The Master Settlement Agreement ultimately prevented companies from being sued by state governments for the costs of health care for smokers, but required a combination of yearly payments to states and restrictions on advertising. The settlement protected cigarette wholesalers and retailers from liability.

General Tobacco’s attorney, John Bush of Bingham, Greenbaum, Doll in Louisville, said the company was disappointed by the ruling.

“The company is reviewing its options for further appeal at this point,” Bush told The Associated Press.

Kentucky Attorney General Jack Conway said in a statement that the state has received $1.39 billion from the agreement since 1998.

“We appreciate the court upholding the integrity of the Tobacco Master Settlement Agreement,” Conway said.

The National Association of Attorneys General, which argued the case, was reviewing the decision.

The case arose after U.S. District Judge Jennifer Coffman in Louisville dismissed General Tobacco’s challenge to the agreement in 2009, ruling that the company couldn’t prove the settlement amounted to a conspiracy or anti-competitive behavior by the government.

General Tobacco, which sold the GT-One brand and at one point was the sixth-largest cigarette maker in the country, paid about $600 million into the settlement, including about $200 million in back payments for the six years the settlement was in place before the company joined, and another $36 million in escrow.

General Tobacco, founded in 2000, claimed that nonparticipating companies were almost excluded from selling tobacco products in the United States because no wholesaler or retailer would risk selling a brand not covered by the agreement.

The settlement divided participants into two camps — original participants and subsequent participants. General Tobacco claimed that split amounted to a conspiracy and unfairly treated cigarette companies who came late to the agreement by making them pay more than the original group.

General Tobacco argued that it eventually signed on to the settlement because it was the only way to get full access to the U.S. tobacco market. But, by joining late, the company said it had to pay more than the 19 companies that originally settled the case, making the settlement unfair to General Tobacco.

Judge Eric Clay wrote in a 21-page decision that General Tobacco understood the terms of the agreement and the multiple rights it waived signing on to the agreement.

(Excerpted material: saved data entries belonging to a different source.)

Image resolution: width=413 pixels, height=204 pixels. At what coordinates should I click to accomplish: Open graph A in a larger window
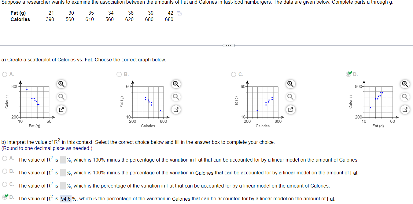pos(61,110)
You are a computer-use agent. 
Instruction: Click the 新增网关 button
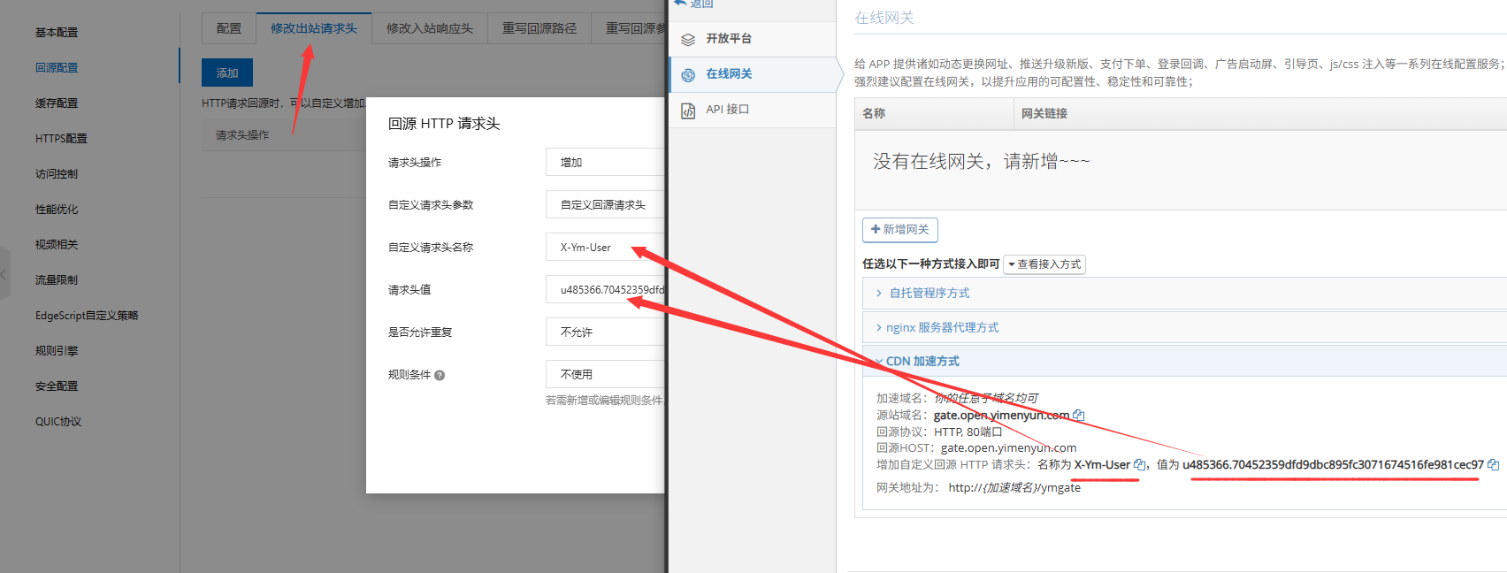coord(899,230)
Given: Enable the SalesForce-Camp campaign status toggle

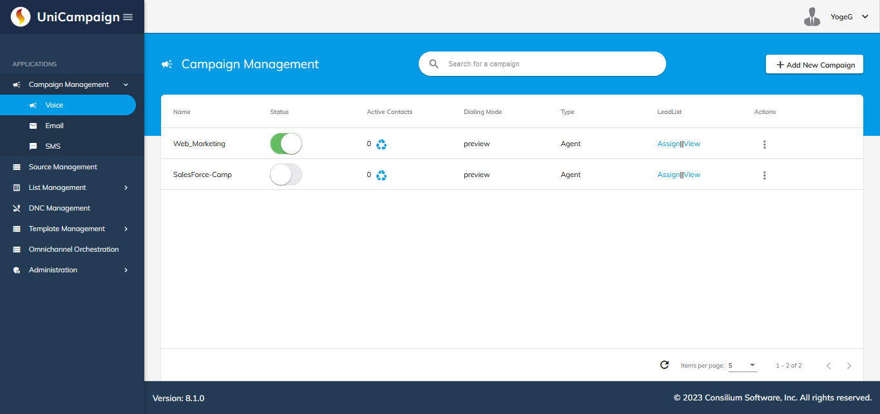Looking at the screenshot, I should click(x=286, y=174).
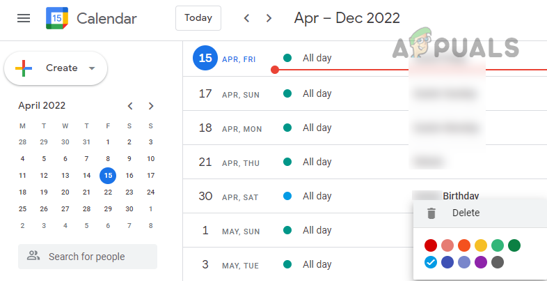Show previous month in mini calendar
Image resolution: width=547 pixels, height=281 pixels.
click(x=129, y=106)
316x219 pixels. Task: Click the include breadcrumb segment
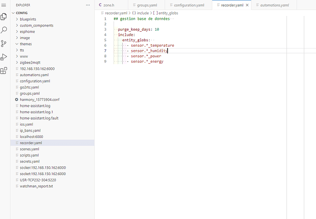click(142, 13)
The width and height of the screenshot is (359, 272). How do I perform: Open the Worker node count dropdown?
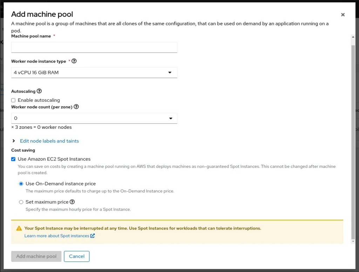[94, 118]
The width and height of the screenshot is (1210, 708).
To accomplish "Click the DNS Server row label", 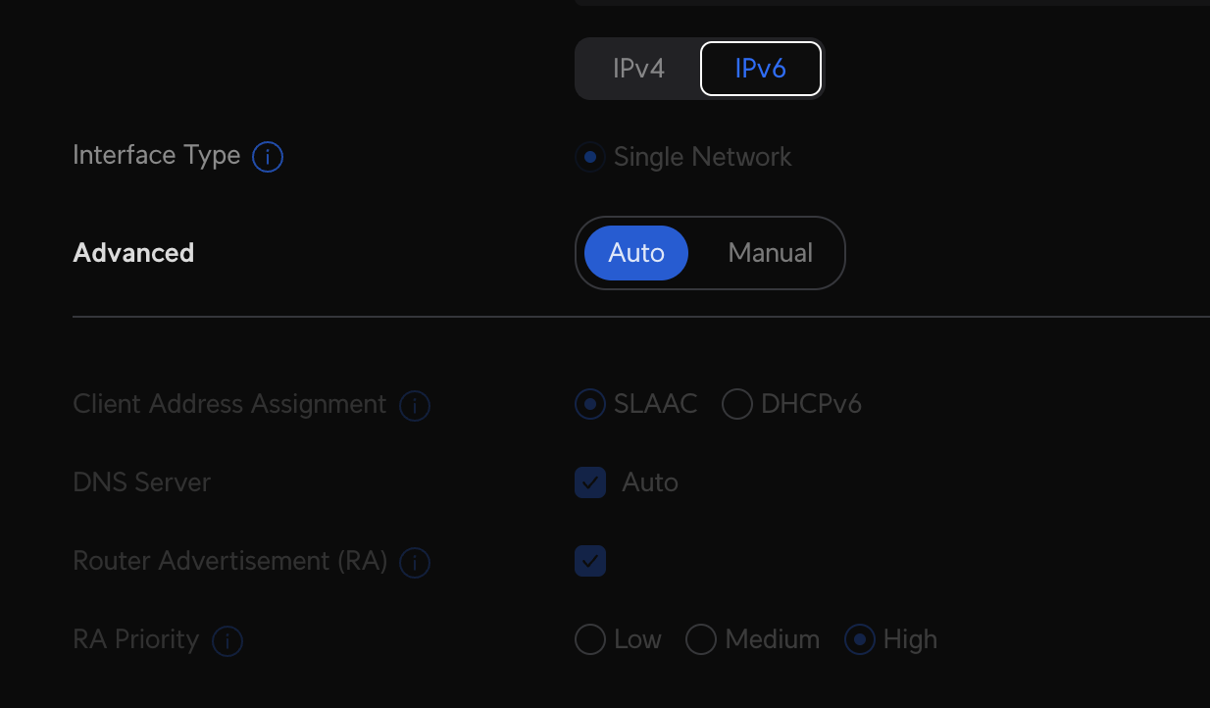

“Plaintiff has not alleged that it did not understand that it was waiving its constitutional claims,” Clay wrote. “…The waiver is valid.”

Judge Helene White concurred with the decision in a one-sentence opinion.

Clay, writing for the court, found that the Attorneys General and the 19 tobacco companies that took part in the settlement before General Tobacco signed on are immune from being sued. States and their agencies are generally immune from lawsuits, unless they are acting as a “market participant” instead of a governmental role.

Clay found that the attorneys general were acting as government officials in enforcing the settlement.

“Plaintiff does not allege any facts necessary to show that Attorneys General defendants were acting as market participants,” Clay wrote.